• **Consignes**:
A) Selon l'extrait sur Anquetil et l'Avesta, dans quelle langue Dârâb et Anquetil pouvaient-ils se comprendre ?
B) Prolongez, s'il vous plaît, l'extrait sur Anquetil et l'Avesta à partir de sa dernière phrase.

Jones a su tirer parti d’une phrase logomachique aisément repérable – c’est la première du deuxième chapitre de l’Avesta. Mais le matériel récolté par Anquetil était bien d’apparence cet « abominable fatras qu’on attribue à Zoroastre » que Voltaire exécuta dans le Dictionnaire philosophique. Les manuscrits comportaient deux langues inconnues et entrelacées, notées par deux écritures de forme semblable mais de structure radicalement différente. L’une, phonétique comme celle du latin ou du grec, est dérisoirement facile à lire ; l’autre un véritable casse-tête car, aux inconvénients ordinaires des écritures qui ne notent pas les voyelles, elle ajoute l’emploi intensif des hétérogrammes, la simplification outrancière des distinctions consonantiques – il y a, au pire, un seul signe pour quatre consonnes – et la pratique massive de la ligature, dont les composants deviennent méconnaissables. Des deux langues ainsi transmises, l’une apparaissait comme du mauvais sanscrit, l’autre comme du mauvais arabe. Il faudra du temps pour démêler que l’écriture phonétique transcrivait le texte avestique proprement dit, l’écriture consonantique son commentaire en moyen-perse, dans la variante que l’on appellera « pehlevi des livres ».
Un travail novateur mais imparfait
La traduction proposée par Anquetil a elle aussi des allures suspectes. Anquetil n’est pas Champollion. Il n’a pas déchiffré l’avestique mais il l’a appris auprès du clergé parsi. Il est donc dépendant de la compétence de son principal informateur, le dastur Dârâb. Or, elle n’est pas bonne. La rupture avec les écoles iraniennes, à la suite de la prise de Kirman par les Afghans en 1719, avait laissé les Parsis en crise, désemparés théologiquement et déchirés par les dissensions doctrinales. Ajoutons que Dârâb et Anquetil ne peuvent s’entendre qu’en persan, langue étrangère à tous deux. L’inévitable imperfection du travail des pionniers et la confusion particulière qui a présidé à celui-ci expliquent que la traduction d’Anquetil soit aujourd’hui inutilisable, et il arrive même souvent que nous n’en comprenions pas la logique. Haug a noté, près de cent ans plus tard, que l’œuvre d’Anquetil n’était pas à proprement parler la traduction de l’Avesta, mais le « rapport sommaire, sous forme développée, de son contenu ».

• **Données**:
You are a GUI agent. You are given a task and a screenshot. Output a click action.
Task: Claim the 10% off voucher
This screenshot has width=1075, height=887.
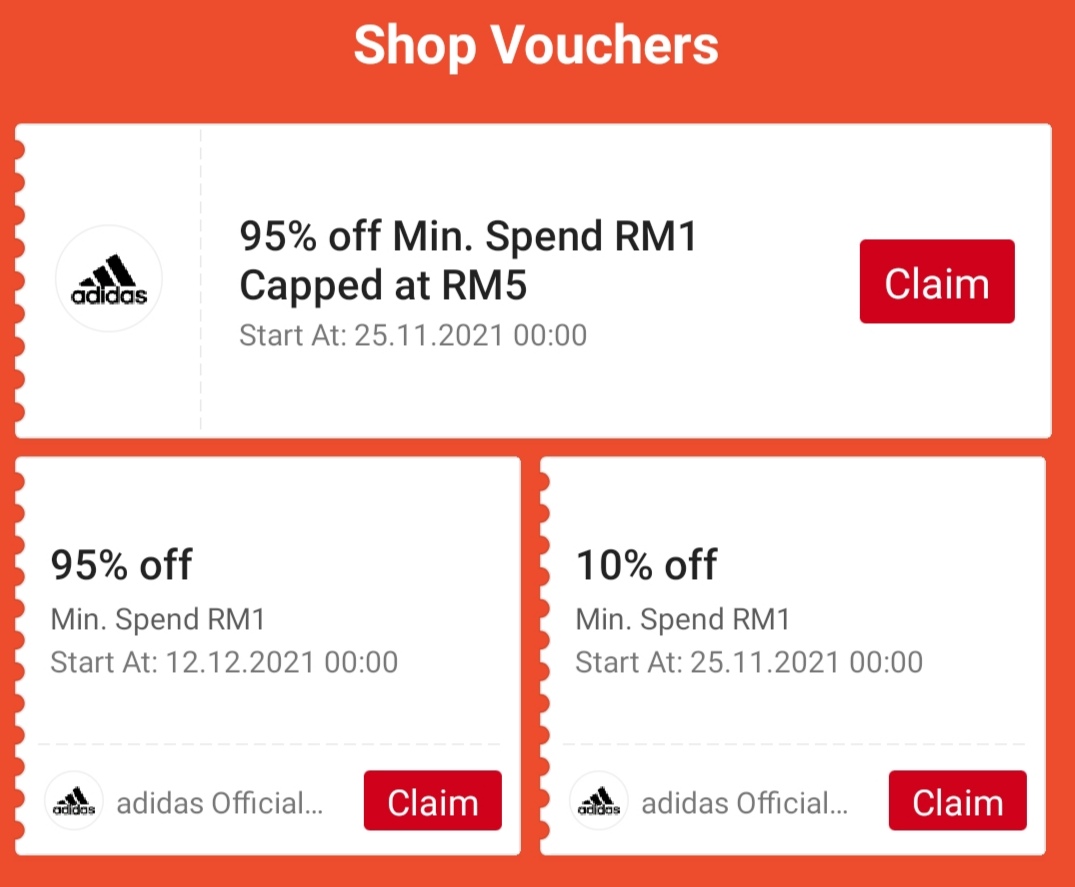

* * *

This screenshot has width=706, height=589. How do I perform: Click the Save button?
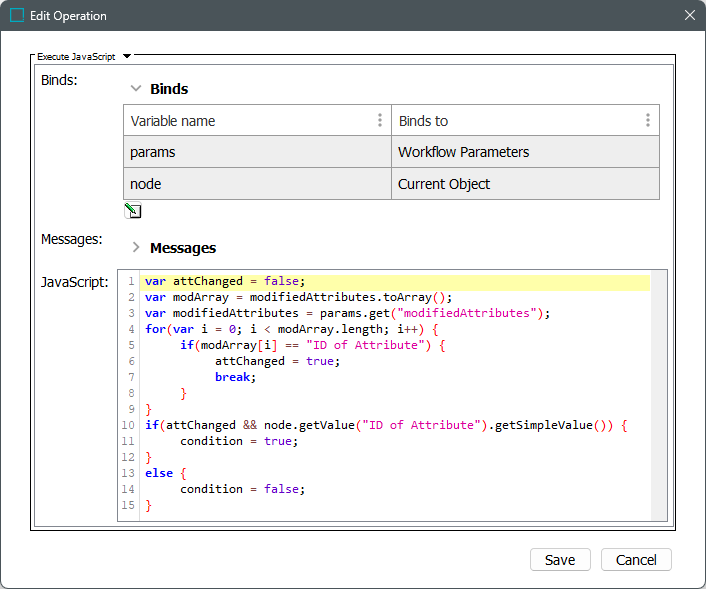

• **Réponses**:
A) En persan, une langue étrangère à tous deux.

B)
La querelle que William Jones avait lancée avec éclat ne s’éteindra que vers 1820, grâce aux premiers progrès de la grammaire comparée des langues indo-européennes, qui permettront au Danois Rasmus Rask de trancher définitivement en faveur de l’authenticité. Il appartiendra à Eugène Burnouf de définir exactement, en 1833, le statut linguistique de l’Avesta :
1. l’avestique est une langue indo-européenne comme le sanscrit, le grec, le latin, le celtique, le germanique, le slave…
2. il est tout particulièrement proche du sanscrit, mais c’est une langue iranienne et non indienne ;
3. dans l’ensemble des langues iraniennes, ses caractéristiques dialectales le différencient clairement du vieux-perse des inscriptions achéménides, dont dérivent le moyen-perse de l’époque sassanide, puis le persan moderne.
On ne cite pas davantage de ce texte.